With all the work that he has done throughout his working years, I believe that his legacy will most be defined by the work that he did at the Boys Home. The boys came to the home at the most vulnerable stage of life. Without his labor of love, many of them might not have become the successes that they are today. Most of them have gone on to successful vocations and have started families of their own. I consider myself a child advocate so as I reflect on the life of service that my uncle has given to these young lives, I have to applaud his efforts.
Rodrick in Jamaica with "Uncle James" and "Aunt Meg"
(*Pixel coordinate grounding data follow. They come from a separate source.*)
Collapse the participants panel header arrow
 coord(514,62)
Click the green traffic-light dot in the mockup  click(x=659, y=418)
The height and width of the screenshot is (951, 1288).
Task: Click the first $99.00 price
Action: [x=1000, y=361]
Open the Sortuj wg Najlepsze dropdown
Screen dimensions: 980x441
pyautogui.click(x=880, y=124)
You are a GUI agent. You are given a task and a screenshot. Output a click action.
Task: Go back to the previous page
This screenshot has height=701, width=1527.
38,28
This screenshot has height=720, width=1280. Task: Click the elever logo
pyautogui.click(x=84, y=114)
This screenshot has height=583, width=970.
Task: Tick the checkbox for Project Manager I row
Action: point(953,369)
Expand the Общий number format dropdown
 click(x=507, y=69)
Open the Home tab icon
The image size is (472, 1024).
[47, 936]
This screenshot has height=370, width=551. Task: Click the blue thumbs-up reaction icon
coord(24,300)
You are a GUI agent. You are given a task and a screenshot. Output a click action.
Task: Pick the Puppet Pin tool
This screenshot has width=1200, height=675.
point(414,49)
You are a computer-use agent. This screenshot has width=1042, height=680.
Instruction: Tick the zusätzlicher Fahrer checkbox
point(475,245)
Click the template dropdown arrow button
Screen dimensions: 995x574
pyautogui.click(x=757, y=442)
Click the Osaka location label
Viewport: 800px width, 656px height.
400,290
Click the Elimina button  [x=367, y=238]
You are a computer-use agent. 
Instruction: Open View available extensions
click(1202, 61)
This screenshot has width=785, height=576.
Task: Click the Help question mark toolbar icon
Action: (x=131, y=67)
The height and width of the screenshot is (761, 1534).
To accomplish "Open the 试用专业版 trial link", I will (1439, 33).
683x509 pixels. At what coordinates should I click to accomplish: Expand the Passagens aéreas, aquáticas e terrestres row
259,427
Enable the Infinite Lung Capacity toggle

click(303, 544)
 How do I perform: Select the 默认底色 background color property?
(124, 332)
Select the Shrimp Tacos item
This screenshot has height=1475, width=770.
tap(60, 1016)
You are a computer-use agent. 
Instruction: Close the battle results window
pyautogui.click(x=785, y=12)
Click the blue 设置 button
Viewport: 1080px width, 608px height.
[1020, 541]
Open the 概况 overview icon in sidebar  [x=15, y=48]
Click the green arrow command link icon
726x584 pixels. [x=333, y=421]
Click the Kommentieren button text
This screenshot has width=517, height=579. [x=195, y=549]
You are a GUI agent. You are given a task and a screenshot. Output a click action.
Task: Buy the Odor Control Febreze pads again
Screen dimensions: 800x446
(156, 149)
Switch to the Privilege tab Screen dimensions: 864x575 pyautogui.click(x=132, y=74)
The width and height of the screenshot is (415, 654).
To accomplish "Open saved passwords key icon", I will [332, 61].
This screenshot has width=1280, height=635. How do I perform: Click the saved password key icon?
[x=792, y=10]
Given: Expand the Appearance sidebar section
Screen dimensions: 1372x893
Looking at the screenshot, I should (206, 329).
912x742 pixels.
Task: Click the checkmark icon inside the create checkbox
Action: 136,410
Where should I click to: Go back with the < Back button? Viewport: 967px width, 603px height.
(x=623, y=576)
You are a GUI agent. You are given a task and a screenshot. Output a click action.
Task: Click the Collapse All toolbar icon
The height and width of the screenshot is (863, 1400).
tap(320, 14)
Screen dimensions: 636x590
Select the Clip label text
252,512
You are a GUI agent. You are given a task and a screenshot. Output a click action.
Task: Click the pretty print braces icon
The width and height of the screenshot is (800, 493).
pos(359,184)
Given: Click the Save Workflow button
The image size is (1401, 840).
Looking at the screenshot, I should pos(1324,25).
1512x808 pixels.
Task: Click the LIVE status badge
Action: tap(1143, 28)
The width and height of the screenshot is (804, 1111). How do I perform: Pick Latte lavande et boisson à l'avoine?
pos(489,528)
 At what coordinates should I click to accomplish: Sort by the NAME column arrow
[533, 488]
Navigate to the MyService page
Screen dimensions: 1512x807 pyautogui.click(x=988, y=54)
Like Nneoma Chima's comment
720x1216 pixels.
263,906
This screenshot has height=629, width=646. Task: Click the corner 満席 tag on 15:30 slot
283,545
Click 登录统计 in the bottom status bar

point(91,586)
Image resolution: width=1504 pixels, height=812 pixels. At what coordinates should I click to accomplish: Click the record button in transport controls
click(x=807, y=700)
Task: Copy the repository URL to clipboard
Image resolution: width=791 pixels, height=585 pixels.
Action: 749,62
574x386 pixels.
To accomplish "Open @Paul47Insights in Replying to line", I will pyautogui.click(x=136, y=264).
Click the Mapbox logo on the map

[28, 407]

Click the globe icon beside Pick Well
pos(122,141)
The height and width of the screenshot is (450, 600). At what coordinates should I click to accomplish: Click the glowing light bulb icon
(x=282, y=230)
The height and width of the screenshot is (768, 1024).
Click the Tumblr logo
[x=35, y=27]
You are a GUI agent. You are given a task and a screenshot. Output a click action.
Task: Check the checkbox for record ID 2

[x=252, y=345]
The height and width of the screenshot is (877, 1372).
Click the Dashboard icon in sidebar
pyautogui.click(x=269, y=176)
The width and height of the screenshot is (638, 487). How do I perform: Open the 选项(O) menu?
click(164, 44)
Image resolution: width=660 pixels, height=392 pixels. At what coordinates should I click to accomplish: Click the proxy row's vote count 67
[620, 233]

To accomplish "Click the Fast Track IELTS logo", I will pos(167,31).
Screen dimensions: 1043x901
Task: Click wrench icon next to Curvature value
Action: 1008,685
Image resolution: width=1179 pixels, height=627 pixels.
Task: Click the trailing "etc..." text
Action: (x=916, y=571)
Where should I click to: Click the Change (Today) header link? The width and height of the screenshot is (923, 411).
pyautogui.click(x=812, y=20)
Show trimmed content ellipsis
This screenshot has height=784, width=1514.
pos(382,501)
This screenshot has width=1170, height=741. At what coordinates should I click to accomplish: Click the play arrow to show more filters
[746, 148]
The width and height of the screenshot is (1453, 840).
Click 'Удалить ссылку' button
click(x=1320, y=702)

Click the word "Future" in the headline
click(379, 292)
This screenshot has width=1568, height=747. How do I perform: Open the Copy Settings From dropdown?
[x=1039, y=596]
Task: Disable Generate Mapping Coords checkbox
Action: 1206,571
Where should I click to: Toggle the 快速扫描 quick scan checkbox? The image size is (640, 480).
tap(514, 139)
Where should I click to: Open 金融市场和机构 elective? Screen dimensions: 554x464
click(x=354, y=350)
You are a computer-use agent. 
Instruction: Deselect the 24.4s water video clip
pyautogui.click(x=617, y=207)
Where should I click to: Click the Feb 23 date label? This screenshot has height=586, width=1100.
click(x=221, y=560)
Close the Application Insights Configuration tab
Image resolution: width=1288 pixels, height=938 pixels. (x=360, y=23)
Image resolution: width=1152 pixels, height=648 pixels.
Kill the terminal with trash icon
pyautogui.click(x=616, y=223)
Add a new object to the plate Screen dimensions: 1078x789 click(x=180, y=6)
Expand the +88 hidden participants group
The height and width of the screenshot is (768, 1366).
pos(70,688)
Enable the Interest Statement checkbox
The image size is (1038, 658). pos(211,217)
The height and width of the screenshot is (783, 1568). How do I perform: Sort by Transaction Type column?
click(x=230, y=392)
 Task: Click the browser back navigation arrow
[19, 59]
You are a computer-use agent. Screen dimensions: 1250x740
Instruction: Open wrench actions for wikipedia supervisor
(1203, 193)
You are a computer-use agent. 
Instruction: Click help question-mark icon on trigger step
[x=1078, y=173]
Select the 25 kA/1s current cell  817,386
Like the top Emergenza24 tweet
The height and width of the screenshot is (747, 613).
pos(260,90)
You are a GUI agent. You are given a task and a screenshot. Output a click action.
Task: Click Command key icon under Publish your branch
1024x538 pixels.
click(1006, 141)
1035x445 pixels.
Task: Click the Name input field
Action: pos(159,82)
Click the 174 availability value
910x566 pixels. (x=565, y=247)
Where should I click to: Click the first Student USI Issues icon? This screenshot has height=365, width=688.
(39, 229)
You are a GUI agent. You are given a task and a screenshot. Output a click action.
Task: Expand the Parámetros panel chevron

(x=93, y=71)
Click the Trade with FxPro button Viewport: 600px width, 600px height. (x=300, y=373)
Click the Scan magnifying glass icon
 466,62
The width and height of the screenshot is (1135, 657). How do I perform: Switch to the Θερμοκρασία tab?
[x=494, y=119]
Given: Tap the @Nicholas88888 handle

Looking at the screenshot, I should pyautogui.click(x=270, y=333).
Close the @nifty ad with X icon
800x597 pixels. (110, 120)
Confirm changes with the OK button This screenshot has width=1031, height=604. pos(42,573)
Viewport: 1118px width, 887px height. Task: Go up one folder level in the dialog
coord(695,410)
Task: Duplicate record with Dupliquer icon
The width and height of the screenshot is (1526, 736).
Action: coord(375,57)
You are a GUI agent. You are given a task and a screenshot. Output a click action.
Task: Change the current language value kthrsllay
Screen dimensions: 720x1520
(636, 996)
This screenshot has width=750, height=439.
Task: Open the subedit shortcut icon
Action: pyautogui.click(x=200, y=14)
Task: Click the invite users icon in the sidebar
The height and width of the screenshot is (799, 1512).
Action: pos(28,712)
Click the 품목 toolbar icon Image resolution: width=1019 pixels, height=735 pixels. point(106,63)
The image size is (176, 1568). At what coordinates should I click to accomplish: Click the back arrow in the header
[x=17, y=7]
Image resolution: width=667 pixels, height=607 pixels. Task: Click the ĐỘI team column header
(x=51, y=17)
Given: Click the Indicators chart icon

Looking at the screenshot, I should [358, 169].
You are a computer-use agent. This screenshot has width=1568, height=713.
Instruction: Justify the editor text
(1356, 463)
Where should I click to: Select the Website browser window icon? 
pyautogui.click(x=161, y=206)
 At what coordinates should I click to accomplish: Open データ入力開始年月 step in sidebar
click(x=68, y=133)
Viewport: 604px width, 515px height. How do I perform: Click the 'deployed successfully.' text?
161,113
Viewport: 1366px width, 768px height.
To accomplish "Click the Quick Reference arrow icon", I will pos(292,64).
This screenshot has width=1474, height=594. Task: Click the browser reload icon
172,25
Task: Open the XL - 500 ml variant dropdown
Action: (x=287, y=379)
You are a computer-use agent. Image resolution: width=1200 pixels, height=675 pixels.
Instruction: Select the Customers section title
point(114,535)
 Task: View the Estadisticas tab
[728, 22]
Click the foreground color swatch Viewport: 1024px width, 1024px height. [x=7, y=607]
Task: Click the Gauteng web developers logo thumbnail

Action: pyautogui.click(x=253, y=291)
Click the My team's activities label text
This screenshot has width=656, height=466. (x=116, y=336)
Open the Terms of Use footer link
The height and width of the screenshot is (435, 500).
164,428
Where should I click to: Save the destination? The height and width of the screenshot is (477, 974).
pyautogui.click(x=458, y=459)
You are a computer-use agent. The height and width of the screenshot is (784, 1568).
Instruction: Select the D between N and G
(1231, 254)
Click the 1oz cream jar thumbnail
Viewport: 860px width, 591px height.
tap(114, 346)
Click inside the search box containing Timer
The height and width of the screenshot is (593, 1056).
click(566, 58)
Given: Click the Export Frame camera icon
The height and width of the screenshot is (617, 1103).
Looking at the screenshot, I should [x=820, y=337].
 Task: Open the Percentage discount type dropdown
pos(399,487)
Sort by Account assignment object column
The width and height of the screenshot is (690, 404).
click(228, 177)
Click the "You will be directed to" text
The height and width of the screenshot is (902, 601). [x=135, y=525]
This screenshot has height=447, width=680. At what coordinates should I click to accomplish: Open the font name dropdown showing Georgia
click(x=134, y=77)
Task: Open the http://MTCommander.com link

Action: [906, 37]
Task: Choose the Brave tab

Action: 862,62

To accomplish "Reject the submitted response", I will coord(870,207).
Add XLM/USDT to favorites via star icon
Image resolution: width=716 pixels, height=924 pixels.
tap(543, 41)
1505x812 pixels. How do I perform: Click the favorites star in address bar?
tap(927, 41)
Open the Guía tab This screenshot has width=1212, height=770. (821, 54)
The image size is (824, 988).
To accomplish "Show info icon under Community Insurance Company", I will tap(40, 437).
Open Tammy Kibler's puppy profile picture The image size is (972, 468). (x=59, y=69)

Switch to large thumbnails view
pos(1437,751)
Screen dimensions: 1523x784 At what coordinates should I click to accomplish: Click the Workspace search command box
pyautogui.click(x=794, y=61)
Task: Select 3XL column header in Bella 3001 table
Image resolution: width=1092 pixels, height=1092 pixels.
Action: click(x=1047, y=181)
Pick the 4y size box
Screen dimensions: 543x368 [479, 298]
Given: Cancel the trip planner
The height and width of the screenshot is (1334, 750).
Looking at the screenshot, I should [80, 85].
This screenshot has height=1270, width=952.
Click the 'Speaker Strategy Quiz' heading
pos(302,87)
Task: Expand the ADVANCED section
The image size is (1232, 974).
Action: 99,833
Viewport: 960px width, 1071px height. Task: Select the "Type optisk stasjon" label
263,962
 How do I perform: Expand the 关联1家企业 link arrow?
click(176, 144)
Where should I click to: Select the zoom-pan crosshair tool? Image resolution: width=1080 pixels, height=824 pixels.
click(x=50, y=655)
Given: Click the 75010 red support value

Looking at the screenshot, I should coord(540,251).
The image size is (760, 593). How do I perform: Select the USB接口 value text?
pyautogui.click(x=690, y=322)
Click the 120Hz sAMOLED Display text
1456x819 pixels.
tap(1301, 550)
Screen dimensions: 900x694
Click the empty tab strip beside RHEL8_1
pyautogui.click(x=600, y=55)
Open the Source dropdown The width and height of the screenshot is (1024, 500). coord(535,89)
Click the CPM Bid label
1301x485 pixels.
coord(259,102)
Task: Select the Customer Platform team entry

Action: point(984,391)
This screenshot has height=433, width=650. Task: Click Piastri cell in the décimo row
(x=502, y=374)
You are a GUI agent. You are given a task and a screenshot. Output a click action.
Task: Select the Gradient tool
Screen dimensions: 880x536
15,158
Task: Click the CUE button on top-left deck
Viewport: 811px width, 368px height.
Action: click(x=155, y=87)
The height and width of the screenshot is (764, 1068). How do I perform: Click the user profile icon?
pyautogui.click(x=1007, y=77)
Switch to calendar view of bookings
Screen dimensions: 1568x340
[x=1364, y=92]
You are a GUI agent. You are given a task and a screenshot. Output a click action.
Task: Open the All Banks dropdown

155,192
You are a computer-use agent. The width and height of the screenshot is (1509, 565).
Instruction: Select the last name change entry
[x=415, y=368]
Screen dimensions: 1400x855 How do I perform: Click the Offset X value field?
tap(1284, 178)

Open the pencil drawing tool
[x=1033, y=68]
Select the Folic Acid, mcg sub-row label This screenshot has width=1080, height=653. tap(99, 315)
Please join me in recognizing Mr. James Davis as the Upbeat Dad of the Week. His life and example have left such as impression on me that I constantly think about how I, too, can serve others with my life. Many people look at the problems of the world today as simply spectators. But he has viewed the same problems and has dedicated himself to eradicating them. He has fathered 3 biological children but so many other children have become good citizens of this world today because he chose to father them. It is for this reason that I recognize him in this way.
As always, if there is anyone you would like to nominate as our Upbeat Dad of the Week, please do so by sending an email to info@theupbeatdad.com. We love to share stories of positive fathers and father figures for the ways in which they touch the lives of others.
James Davis is one who has so given to others that his legacy will live on perpetually. I know that my life has been changed by his example. I hope that your life will be as well. His commitment to selfless giving has endeared so many to him.
I hope that after reading about his life of service, you too will dedicate yourself to the well-being of others. Have a wonderful day.
James Davis with wife and children
The Upbeat Dad

1 comment:

  1. I attest to all that has been shared here. He is truly a servant leader, a humble soul, and one who is revered far and wide. Kudos to Uncle James...my father elect!!!